Isle of View is located next to Caravan Auto in the Pine Peace area of Cruz Bay. In Coral Bay, Isle of View Too is located at Cocoloba shopping center.
Hours are 2 p.m. to 7 p.m. every day.
The inventory doesn't stop at video rentals, however. Beason, a musician who plays regularly with the popular St. John group, the Iguanas, has a supply of guitar strings and other musicians' accessories not available elsewhere on St. John.
"We're trying to supply people with things they can't get on St. John," Beason said.
In addition to DVDs, the stores stock DVD players; high-quality tobacco, including an organically-grown brand called American Spirit; and candles and wind chimes made by a company that donates a portion of its proceeds to help alleviate world hunger.
Additionally, Beason said he'll soon be selling eight different flavors of Dean's Beans fair trade organic coffee and beef jerky.
He's already selling Ben and Jerry's ice cream at the Cruz Bay Store at two pints for $10.
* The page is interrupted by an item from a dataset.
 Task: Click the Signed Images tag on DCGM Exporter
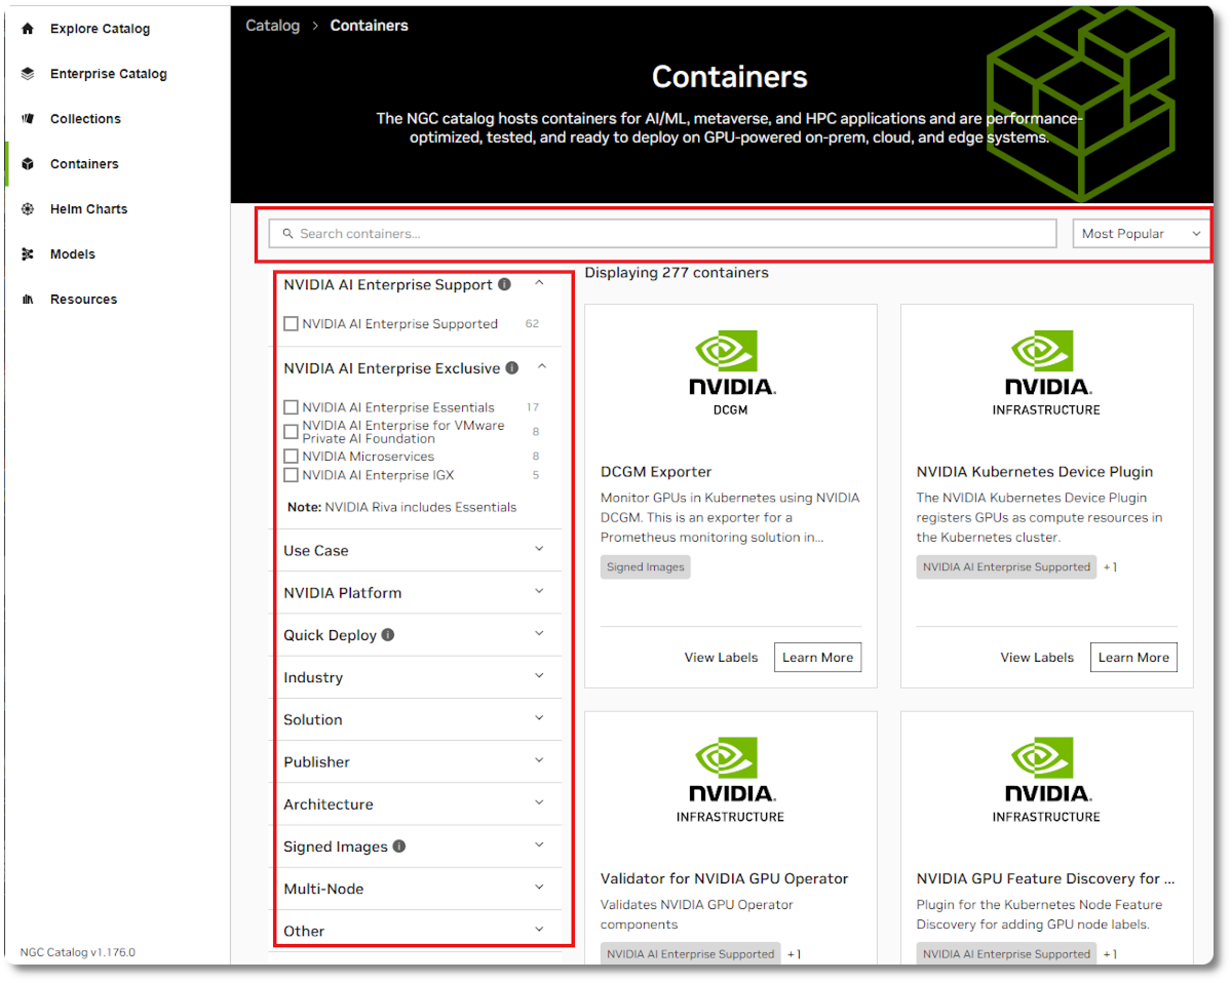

Beason, 53, and Footer, 60, are the Ben and Jerry's distributor for St. John. They're also the island distributor for other products, including Dean's Beans.
The tale of how they became the Ben and Jerry's distributor has its roots in the couple's need to earn a living.
The two met in Gainesville, Fla., when a mutual friend introduced them 28 years ago. Footer, a Boston native, had lived on St. John for three years when she went to Gainesville for a visit. Beason, who was driving a cab in Gainesville, was smitten with Footer, and the rest, as they say, was history.
Beason moved to St. John in 1978. Laughing, he said the two were faced with the ongoing St. John housing crisis that made it hard to find an apartment. He said Footer was working as a bookkeeper for architect Dick Boebel, who had an office on the top floor of the Boulon Center. So, he built them an apartment on the same floor.
"We had an apartment where the dentist's waiting room is now. The only thing left of our apartment is the bathroom," he said,
After a few years there, they built a house.
Like many people who moved from the mainland decades ago, Beason did what he could to get by. He started playing music on St. John and St. Thomas, added a job at a car rental agency and out of a suitcase sold crystal jewelry made by Footer's cousin.
Looking for a bargain lunch, he often ate lunch at the long-closed Sinbad's restaurant on Back Street in St. Thomas, where he got a taste of the restaurant's fresh, homemade yogurt. He said the commercial brands he bought weren't nearly up to that standard and often weren't fresh.
He and Footer started making their own Sunshine brand yogurt, soon selling it to friends and eventually to stores. "It was quite good," he said.
They branched out into frozen yogurt, and when their biggest customer, Ruth Ann Adams, decided to give up her ice cream cart to go back to school, Beason and Footer became itinerant ice cream, frozen yogurt and frozen fruit bar sellers.
When St. Thomas distributor Howard Fox came calling with a banana frozen fruit bar, Beason found the higher quality product he wanted to sell.
"That was my first wholesale product that was not homemade," he recalled.
The Ben and Jerry's franchise soon followed, which convinced Beason and Footer they needed a retail outlet. The couple and Bonny Corbeil opened Luscious Licks next to Lemon Tree Mall in the mid-1980s. Although the focus was on ice cream and desserts, the trio also dished up vegetarian meals. After one harrowing day in which Beason got slammed with customers just after he committed to prepare a big take out order, he and Footer sold out to Corbeil.
"I was not temperamentally suited to be a short-order cook," he said.
As St. John grew and the demand for premium ice cream increased, Beason and Footer's wholesale business kept pace. Although Footer has segued into an online business, the two continue to keep St. John supplied with delicious treats — and now videos.